# STATED PROBLEM 1:
Rewrite the rows from the one containing "This screenshot has height=1360, width=1020." through the one containing "coord(303,321)", putting "Select" in place of each "Open" and leaving everything else unchanged.

# SOURCE EXCERPT:
--
Monarchy vs Democracy

Stadtaffe

Sparrow
Gold Member
This is a very interesting thread, some smart people here, probably old Return of Kings posters.. A few responses:

I think that venerating Constitution that holds unique rights and freedoms and past presidents that did great job in securing those freedoms, ending slavery and winning world wars makes much more sense then obsessing about queens new hat and discussing the fashions of the sluts that marry into English Royal family.

American civic religion is masculine and virtuous. British civic religion has become matriarchal and slutty. In my opinion it started to go downhill for the Brits from Henry VIII, who founded Anglicanism based on his petty reason of desire to divorce and remarry interdependently of Pope's blessing. Today the national English religion is the most cucked Christian denomination full of female and gay priests. And it's origins are obviously fake. It's such a shame.

Another factor is that all American presidents so far have been men (Bless Trump's victory). For English the Queens Victoria and Elizabeth rule extremely long and the image of a Queen is stronger then the image of a King for the Brits. I suspect this long tradition of matriarchy has it's share of blame for the high levels of feminism in anglosphere.
--
# EXTRACTED RECORDS:
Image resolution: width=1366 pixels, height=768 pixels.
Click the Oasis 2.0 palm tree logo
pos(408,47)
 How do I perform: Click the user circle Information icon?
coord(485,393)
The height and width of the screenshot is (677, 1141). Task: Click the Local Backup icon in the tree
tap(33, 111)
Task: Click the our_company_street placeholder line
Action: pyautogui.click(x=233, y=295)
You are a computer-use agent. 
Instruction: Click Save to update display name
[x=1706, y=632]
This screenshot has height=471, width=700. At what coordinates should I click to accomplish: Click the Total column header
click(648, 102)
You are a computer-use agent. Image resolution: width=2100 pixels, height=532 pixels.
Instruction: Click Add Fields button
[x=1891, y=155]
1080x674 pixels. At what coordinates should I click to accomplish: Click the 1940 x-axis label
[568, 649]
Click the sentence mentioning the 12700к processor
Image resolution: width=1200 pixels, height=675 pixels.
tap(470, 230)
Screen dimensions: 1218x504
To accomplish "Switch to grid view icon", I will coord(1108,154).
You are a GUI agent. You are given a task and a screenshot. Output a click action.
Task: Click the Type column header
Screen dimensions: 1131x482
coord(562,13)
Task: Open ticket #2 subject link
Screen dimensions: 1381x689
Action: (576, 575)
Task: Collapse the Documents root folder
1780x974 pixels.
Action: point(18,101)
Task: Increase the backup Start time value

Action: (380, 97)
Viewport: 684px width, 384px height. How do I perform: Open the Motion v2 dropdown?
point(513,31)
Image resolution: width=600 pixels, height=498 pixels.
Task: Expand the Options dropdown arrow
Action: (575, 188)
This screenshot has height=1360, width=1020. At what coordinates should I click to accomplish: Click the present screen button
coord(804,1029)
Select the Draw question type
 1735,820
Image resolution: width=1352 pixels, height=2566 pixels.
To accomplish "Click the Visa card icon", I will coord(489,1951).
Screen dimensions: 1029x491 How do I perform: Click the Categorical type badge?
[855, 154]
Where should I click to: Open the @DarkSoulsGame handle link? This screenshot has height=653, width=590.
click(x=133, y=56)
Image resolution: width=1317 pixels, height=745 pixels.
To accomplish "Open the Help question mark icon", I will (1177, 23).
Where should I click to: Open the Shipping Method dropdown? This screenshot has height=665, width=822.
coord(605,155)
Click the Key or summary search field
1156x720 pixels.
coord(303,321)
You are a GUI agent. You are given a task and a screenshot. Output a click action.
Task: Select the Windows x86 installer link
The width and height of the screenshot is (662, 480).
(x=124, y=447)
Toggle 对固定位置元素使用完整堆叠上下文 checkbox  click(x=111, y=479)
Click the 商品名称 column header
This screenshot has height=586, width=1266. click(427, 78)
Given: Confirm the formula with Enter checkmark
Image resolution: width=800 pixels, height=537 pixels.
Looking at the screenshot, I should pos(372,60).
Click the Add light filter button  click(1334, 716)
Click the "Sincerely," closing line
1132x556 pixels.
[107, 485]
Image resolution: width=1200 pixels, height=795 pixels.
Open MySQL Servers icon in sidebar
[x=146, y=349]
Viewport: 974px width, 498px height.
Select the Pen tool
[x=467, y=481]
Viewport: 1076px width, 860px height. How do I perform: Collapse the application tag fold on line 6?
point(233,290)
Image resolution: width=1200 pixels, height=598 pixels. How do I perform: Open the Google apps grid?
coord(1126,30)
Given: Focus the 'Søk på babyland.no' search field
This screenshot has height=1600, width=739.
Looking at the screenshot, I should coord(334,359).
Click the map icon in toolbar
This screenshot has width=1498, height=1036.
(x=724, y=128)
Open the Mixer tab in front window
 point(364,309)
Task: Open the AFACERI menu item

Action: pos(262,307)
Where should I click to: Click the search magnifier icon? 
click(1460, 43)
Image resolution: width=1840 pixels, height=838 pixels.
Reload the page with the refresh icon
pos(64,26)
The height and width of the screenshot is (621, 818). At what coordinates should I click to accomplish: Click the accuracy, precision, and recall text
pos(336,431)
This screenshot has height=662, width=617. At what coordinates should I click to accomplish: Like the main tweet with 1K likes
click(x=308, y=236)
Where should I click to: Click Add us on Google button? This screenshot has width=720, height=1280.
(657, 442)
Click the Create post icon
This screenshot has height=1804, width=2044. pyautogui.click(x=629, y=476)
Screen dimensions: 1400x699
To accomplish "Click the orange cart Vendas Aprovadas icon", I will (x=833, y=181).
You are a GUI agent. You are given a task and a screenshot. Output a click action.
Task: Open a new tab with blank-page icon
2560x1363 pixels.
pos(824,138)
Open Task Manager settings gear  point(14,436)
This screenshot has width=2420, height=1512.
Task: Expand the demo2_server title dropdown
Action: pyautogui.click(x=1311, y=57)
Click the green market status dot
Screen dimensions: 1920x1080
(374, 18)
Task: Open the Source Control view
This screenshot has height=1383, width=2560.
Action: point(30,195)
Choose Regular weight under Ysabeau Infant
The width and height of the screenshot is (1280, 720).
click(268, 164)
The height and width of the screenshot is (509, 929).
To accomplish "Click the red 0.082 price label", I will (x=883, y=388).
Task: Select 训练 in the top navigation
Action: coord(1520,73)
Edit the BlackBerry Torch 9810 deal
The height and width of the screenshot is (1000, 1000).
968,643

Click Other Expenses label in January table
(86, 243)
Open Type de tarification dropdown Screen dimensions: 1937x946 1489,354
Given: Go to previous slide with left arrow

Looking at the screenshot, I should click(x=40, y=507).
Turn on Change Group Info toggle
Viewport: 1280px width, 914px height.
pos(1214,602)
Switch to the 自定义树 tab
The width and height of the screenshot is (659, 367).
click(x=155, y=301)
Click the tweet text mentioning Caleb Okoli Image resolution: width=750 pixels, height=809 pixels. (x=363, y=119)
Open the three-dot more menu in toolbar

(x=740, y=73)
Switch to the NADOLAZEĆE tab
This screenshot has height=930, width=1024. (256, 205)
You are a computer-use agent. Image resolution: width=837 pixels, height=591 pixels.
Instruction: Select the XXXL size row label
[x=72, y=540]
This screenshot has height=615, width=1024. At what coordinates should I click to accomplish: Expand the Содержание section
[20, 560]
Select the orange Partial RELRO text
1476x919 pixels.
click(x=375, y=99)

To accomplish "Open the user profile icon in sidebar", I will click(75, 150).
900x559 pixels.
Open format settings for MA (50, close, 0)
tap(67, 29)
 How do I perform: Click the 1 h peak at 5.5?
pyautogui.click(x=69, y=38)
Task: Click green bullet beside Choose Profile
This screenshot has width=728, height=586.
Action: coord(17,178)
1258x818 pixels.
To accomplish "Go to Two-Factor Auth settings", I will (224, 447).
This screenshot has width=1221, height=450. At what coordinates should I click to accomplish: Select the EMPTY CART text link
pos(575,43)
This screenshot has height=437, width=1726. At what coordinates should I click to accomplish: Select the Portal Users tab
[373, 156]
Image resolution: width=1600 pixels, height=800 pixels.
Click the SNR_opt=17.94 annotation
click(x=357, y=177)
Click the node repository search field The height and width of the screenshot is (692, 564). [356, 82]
--
# STATED PROBLEM 2:
Based on the forum post on monarchy versus democracy, answer yes or no to each statement and quote the words that decide it: (a) The post claims that every American president so far has been a man. (b) The post credits Queen Victoria with founding Anglicanism. (c) The post calls American civic religion masculine and virtuous.

# SOLUTION 1:
This screenshot has height=1360, width=1020. At what coordinates should I click to accomplish: Click the present screen button
coord(804,1029)
Select the Draw question type
 1735,820
Image resolution: width=1352 pixels, height=2566 pixels.
To accomplish "Click the Visa card icon", I will coord(489,1951).
Screen dimensions: 1029x491 How do I perform: Click the Categorical type badge?
[855, 154]
Where should I click to: Select the @DarkSoulsGame handle link? This screenshot has height=653, width=590.
click(x=133, y=56)
Image resolution: width=1317 pixels, height=745 pixels.
To accomplish "Select the Help question mark icon", I will (1177, 23).
Where should I click to: Select the Shipping Method dropdown? This screenshot has height=665, width=822.
coord(605,155)
Click the Key or summary search field
1156x720 pixels.
coord(303,321)

# SOLUTION 2:
(a) Yes: "all American presidents so far have been men"
(b) No: "Henry VIII, who founded Anglicanism"
(c) Yes: "American civic religion is masculine and virtuous."